*What the task asks*. All entries should be copied exactly; the pictures stay out.

:: Provided data

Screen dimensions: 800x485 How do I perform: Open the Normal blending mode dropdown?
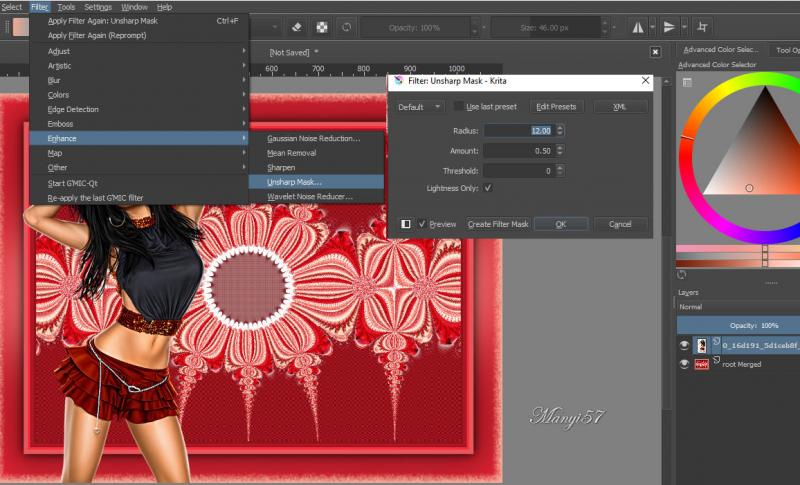tap(735, 307)
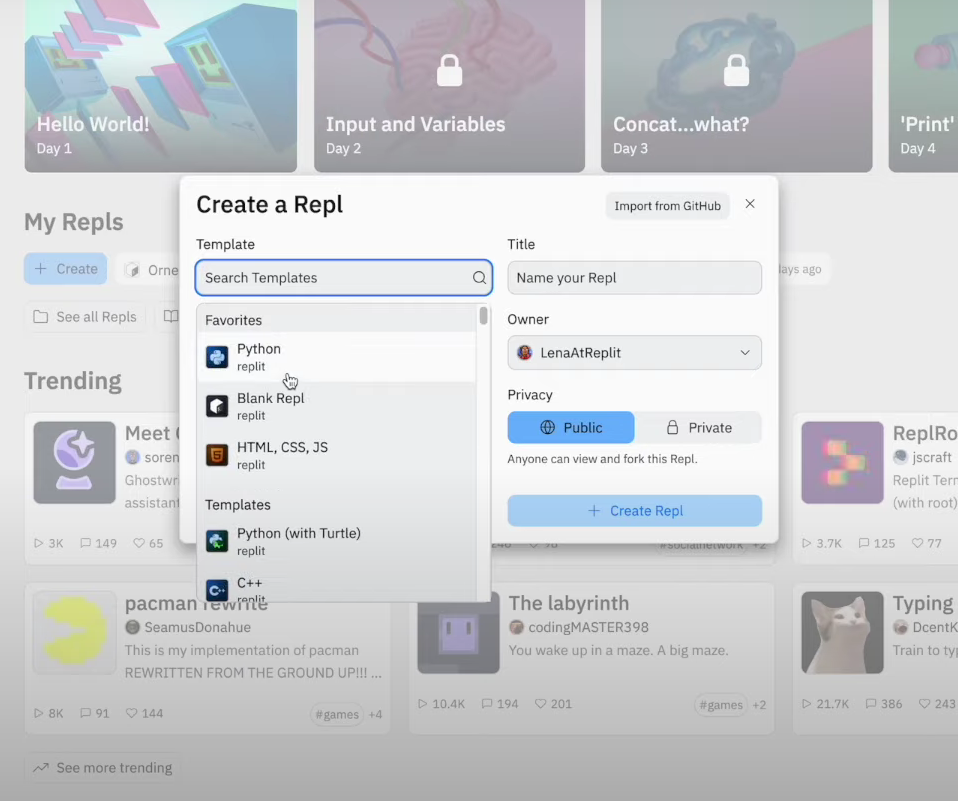Viewport: 958px width, 801px height.
Task: Click the C++ template icon
Action: (217, 590)
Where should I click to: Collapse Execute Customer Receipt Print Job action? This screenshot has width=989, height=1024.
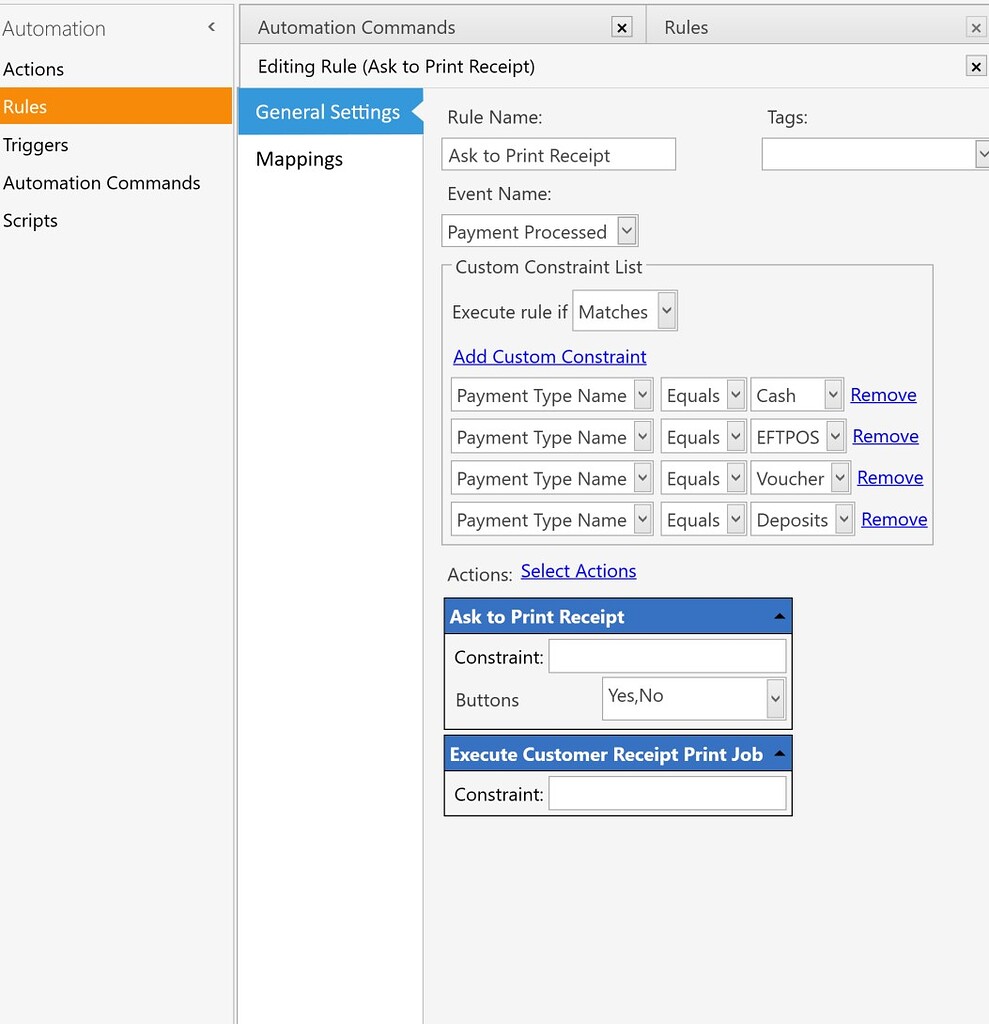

::::

*Task answer*.
Screen dimensions: 800x485 How do I perform: Open the Normal blending mode dropdown?
tap(735, 307)
Viewport: 958px width, 801px height.
Task: Click the C++ template icon
Action: (217, 590)
Where should I click to: Collapse Execute Customer Receipt Print Job action? This screenshot has width=989, height=1024.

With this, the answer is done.